Lenders would like more compliance guidance for such situations, but the lack of other major changes is helpful in that it doesn't require mortgage businesses to make any big operational adjustments ahead of TRID's Oct. 3 implementation date, said Rick Roque, managing director of retail lending at Michigan Mutual, a national retail and wholesale lender based in Port Huron, Mich.

"The content wasn't surprising, I was thankful," he said. The exam guidelines are "a good thorough background of what to expect in the event of an audit," said Roque.

But he said he wished that the CFPB hadn't issued updates that had to be reviewed so close to the implementation date as they have added to operational preparations for compliance. Gearing up for TRID's implementation is slowing closings at least temporarily and making planning and budgeting challenging, he said.

"It's two weeks-plus before the implementation of the rule, and we're already seeing turn-times slow down," Roque said. He added that the expenditure for compliance has been relatively large for a family-owned, midtier lender-servicer like his company, which he estimates has spent well over $1 million on TRID preparations.

TRID also is likely to impose more costs on lenders if they represent closing expenses outside tolerances, he added.

The new TRID exam guidelines stress at least one nuance of the CFPB's expectations related to remuneration of closing costs outside tolerances, said Deborah Hoffman, chief legal officer at Digital Risk.

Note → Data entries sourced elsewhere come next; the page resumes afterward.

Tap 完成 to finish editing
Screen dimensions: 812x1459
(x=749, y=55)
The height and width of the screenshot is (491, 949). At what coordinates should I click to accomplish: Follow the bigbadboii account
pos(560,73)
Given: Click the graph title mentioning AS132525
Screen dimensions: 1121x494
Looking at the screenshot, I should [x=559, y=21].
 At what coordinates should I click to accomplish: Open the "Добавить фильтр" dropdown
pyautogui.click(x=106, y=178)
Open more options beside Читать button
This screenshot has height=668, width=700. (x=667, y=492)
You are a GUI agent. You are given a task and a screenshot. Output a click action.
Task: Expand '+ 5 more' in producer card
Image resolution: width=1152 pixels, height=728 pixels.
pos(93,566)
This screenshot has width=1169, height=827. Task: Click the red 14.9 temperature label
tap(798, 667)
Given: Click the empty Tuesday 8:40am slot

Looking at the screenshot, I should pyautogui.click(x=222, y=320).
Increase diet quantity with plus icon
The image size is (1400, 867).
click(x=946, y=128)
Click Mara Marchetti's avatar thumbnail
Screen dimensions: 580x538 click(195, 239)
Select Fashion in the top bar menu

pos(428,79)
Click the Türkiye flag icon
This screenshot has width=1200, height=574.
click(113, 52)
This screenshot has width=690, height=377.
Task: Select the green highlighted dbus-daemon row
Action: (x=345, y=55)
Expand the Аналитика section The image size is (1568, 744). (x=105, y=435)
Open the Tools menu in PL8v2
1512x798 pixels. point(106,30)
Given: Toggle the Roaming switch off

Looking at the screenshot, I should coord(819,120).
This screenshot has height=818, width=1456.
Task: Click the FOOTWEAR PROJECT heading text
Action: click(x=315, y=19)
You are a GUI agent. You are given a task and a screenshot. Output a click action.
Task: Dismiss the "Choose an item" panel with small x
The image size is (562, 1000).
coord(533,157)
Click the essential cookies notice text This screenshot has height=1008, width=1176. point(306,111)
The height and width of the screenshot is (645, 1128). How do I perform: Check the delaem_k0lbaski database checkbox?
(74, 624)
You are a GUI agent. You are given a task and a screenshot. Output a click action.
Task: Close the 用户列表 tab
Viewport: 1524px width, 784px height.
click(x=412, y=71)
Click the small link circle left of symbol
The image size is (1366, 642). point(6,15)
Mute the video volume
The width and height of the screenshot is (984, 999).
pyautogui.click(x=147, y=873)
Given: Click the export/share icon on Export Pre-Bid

"While not new information, there is a critical piece of information that should be highlighted," she said, referring to a passage that reads, "The rule revises the tolerance limits on fee increases for certain settlement costs and restricts fees and certain actions taken before the consumer has received the Loan Estimate and indicated the intent to proceed with the transaction."

Lenders may not realize it's not just about the Loan Estimate and Closing Disclosures being within tolerances, but it's also about early representations of costs and fees of any kind matching later ones, she said.

"The importance here is that if tolerance limits are in place governing actions and addition of certain fees, should they be warranted, before the consumer has received the forms, then the lender may have to take a hit and pay for the fees out of pocket," said Hoffman.

This might add to lenders' costs, but exam violations could be even more expensive. And with the examination and readiness guidelines still leaving some in the industry puzzled and the lack of a formal grace period, many fear that a number of painful lessons are on the way.

"It's pretty easy to hear when you talk to people in the industry the frustration they have that there are a lot of gray areas in the new rules," said Gavin Ales, DocMagic Inc.'s chief compliance officer. "There's a perception in the industry that the CFPB is filling out the gray areas through enforcement actions."